■■■  自治体学  ■■■

 既成の学問は「国家」を理論前提とする「国家学」です。
 自治体学は「国家統治を市民自治へ」「中央集権を地方分権へ」「行政支配を市民参加へ」組替える実践理論です。「実践を理論化し理論が実践を普遍化する」市民自治の理論です。
自治体学の論点ー自治体議会と会派拘束
(カテゴリー: 自治体学理論
自治体学の論点 -「自治体議会と会派拘束」

 全国各地で2002年以来、ジュネーブ条約を根拠に「無防備地域宣言条例」の制定をめざす直接請求の署名運動が展開されている。何れも法定数を上回る賛同署名が集められている。
無防備平和条例の制定に賛同し署名集めに参加する自治体議員も増えている。ところが、所属会派の決定に拘束されて「議案審議で発言せず」「条例案表決で反対する」という議員行動が頻発している。
かねてから、「与党であるから首長提出の議案に反対できない」との議員行動が存在していた。

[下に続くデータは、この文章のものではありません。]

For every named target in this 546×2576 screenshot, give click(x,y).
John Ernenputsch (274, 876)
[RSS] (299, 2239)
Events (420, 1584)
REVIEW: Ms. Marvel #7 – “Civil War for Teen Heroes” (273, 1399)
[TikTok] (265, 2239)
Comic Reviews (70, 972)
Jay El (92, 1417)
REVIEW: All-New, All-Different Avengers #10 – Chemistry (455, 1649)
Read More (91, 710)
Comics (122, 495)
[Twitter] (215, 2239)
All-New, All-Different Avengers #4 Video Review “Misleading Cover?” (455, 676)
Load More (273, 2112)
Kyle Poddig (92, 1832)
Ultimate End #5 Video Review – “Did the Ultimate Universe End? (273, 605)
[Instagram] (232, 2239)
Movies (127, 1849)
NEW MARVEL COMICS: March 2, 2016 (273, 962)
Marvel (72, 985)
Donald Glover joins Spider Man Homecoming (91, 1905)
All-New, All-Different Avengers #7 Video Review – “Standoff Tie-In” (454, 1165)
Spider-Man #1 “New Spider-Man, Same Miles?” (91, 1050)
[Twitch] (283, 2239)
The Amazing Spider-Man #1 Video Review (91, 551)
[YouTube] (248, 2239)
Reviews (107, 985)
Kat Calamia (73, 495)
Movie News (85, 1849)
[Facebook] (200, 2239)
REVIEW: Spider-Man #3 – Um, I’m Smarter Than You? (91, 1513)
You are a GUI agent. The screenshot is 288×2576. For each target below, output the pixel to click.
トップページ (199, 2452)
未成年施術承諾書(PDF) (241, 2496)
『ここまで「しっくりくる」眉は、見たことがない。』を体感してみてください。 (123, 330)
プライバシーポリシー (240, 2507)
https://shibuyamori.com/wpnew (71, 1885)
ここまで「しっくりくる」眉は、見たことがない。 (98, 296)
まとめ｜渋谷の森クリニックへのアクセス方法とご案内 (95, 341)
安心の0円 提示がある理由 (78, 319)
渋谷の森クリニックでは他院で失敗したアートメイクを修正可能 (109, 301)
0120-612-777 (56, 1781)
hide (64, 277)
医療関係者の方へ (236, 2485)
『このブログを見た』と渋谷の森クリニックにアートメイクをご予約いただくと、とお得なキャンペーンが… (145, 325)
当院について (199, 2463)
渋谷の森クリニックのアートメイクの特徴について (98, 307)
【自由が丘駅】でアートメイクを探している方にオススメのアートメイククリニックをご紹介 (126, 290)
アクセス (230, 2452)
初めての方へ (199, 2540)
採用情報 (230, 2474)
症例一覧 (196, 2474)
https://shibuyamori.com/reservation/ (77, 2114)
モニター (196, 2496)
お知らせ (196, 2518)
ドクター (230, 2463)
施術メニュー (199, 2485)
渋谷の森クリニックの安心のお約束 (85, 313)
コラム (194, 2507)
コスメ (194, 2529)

 自治体学の論点として「自治体議員は会派決定にどこまで拘束されるのか」を考察する。
自治体の代表民主制度は「首長と議会」の二元代表制である。即ち、有権者市民が「首長と議員」を直接選出して「代表権限を信託する」のである。中央の代表制度と異なるのである。
信託は白紙委任ではない。「当選すればこっちのものだ」は信頼委託契約の違反である。
議会の役割は「執行機関と対峙して批判・監視をする」である。
自治体議会に「与党・野党」は存在しない。議会自体が制度としての野党である。「緊張関係を失った馴れ合い議会」は議会の自殺行為である。
したがって、与党会派であるからと、「批判も質問もせず」「採決では賛成する」のは議員権限の放棄である。代表権限を信託した有権者市民に対する背反行為である。

 そもそも、自治体議会の「会派」とは何であるのか。
会派に所属するのは「利益と便宜」のためであろう。会派決定に従うのは「議会内の役職配分が得られなくなる」「会派幹部から情報が伝わらなくなる」からであろう。
 自治体議員にお尋ねしたい。
「会派にはそれ以上ものがあるのだ」「政策会派なのだ」と公衆の場で言い得る実態があるのか。
なぜ「会派拘束」を「議員活動」の上位におくのか。「会派の弊害」をこそ直視するべきではないのか。
 議員活動の本来任務は提出議案の審議と採決である。会派を超えて議案ごとに連携すべきである。議院内閣制の中央政治の政党分派を自治体議会に持ち込むのは間違いである。

 現在の日本社会で「議会ほど信頼されていないものはない」「地方議員に対する評価は哀しいほど低い」と言われているのである。
「議員権限」は市民が託したものである。「議員責務」は有権者市民に対するものである。所信に反する議会行動は代表権限を信託した市民への背信行為である。